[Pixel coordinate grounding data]
══════

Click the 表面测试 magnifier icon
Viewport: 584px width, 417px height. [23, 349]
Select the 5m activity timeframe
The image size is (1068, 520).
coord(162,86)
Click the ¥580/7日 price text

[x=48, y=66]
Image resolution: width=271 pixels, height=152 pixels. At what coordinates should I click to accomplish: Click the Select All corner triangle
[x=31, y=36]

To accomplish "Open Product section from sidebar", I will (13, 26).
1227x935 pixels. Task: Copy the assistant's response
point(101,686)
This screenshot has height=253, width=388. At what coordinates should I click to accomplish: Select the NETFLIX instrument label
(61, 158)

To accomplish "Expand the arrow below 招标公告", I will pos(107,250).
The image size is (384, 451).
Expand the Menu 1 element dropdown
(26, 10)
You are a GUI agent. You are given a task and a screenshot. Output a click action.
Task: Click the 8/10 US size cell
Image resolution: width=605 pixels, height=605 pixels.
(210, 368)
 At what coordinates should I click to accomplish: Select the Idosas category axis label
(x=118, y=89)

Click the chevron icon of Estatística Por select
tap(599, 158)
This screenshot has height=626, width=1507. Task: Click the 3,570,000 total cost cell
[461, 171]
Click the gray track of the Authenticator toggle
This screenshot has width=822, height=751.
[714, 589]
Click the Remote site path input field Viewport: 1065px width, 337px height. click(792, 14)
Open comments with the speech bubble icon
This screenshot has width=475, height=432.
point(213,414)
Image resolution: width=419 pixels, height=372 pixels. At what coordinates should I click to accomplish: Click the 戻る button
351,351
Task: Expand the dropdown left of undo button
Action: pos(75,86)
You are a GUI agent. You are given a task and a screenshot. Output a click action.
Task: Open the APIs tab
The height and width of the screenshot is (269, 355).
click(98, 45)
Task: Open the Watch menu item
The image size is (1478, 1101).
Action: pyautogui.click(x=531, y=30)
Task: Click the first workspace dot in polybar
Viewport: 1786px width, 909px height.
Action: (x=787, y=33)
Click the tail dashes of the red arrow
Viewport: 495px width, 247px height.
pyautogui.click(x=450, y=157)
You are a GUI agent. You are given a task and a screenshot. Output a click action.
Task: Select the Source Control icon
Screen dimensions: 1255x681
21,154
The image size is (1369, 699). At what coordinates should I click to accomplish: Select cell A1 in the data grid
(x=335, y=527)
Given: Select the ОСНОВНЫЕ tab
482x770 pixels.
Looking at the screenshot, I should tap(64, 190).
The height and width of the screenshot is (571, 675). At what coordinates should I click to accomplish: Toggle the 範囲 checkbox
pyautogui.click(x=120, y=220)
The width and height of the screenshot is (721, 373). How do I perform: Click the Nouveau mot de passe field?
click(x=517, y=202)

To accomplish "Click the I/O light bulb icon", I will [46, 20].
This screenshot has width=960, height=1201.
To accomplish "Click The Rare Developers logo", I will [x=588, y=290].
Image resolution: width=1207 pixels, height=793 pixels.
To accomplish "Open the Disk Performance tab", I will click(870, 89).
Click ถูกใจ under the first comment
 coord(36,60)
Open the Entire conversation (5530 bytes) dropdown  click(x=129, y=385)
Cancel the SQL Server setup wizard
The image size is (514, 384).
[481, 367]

══════

Please output the records once more, exactly as they were written.

Click the 表面测试 magnifier icon
Viewport: 584px width, 417px height. [23, 349]
Select the 5m activity timeframe
The image size is (1068, 520).
coord(162,86)
Click the ¥580/7日 price text

[x=48, y=66]
Image resolution: width=271 pixels, height=152 pixels. At what coordinates should I click to accomplish: Click the Select All corner triangle
[x=31, y=36]

To accomplish "Open Product section from sidebar", I will (13, 26).
1227x935 pixels. Task: Copy the assistant's response
point(101,686)
This screenshot has height=253, width=388. At what coordinates should I click to accomplish: Select the NETFLIX instrument label
(61, 158)

To accomplish "Expand the arrow below 招标公告", I will pos(107,250).
The image size is (384, 451).
Expand the Menu 1 element dropdown
(26, 10)
You are a GUI agent. You are given a task and a screenshot. Output a click action.
Task: Click the 8/10 US size cell
Image resolution: width=605 pixels, height=605 pixels.
(210, 368)
 At what coordinates should I click to accomplish: Select the Idosas category axis label
(x=118, y=89)

Click the chevron icon of Estatística Por select
tap(599, 158)
This screenshot has height=626, width=1507. Task: Click the 3,570,000 total cost cell
[461, 171]
Click the gray track of the Authenticator toggle
This screenshot has width=822, height=751.
[714, 589]
Click the Remote site path input field Viewport: 1065px width, 337px height. click(792, 14)
Open comments with the speech bubble icon
This screenshot has width=475, height=432.
point(213,414)
Image resolution: width=419 pixels, height=372 pixels. At what coordinates should I click to accomplish: Click the 戻る button
351,351
Task: Expand the dropdown left of undo button
Action: pos(75,86)
You are a GUI agent. You are given a task and a screenshot. Output a click action.
Task: Open the APIs tab
The height and width of the screenshot is (269, 355).
click(98, 45)
Task: Open the Watch menu item
The image size is (1478, 1101).
Action: pyautogui.click(x=531, y=30)
Task: Click the first workspace dot in polybar
Viewport: 1786px width, 909px height.
Action: (x=787, y=33)
Click the tail dashes of the red arrow
Viewport: 495px width, 247px height.
pyautogui.click(x=450, y=157)
You are a GUI agent. You are given a task and a screenshot. Output a click action.
Task: Select the Source Control icon
Screen dimensions: 1255x681
21,154
The image size is (1369, 699). At what coordinates should I click to accomplish: Select cell A1 in the data grid
(x=335, y=527)
Given: Select the ОСНОВНЫЕ tab
482x770 pixels.
Looking at the screenshot, I should tap(64, 190).
The height and width of the screenshot is (571, 675). At what coordinates should I click to accomplish: Toggle the 範囲 checkbox
pyautogui.click(x=120, y=220)
The width and height of the screenshot is (721, 373). How do I perform: Click the Nouveau mot de passe field?
click(x=517, y=202)

To accomplish "Click the I/O light bulb icon", I will [46, 20].
This screenshot has width=960, height=1201.
To accomplish "Click The Rare Developers logo", I will [x=588, y=290].
Image resolution: width=1207 pixels, height=793 pixels.
To accomplish "Open the Disk Performance tab", I will click(870, 89).
Click ถูกใจ under the first comment
 coord(36,60)
Open the Entire conversation (5530 bytes) dropdown  click(x=129, y=385)
Cancel the SQL Server setup wizard
The image size is (514, 384).
[481, 367]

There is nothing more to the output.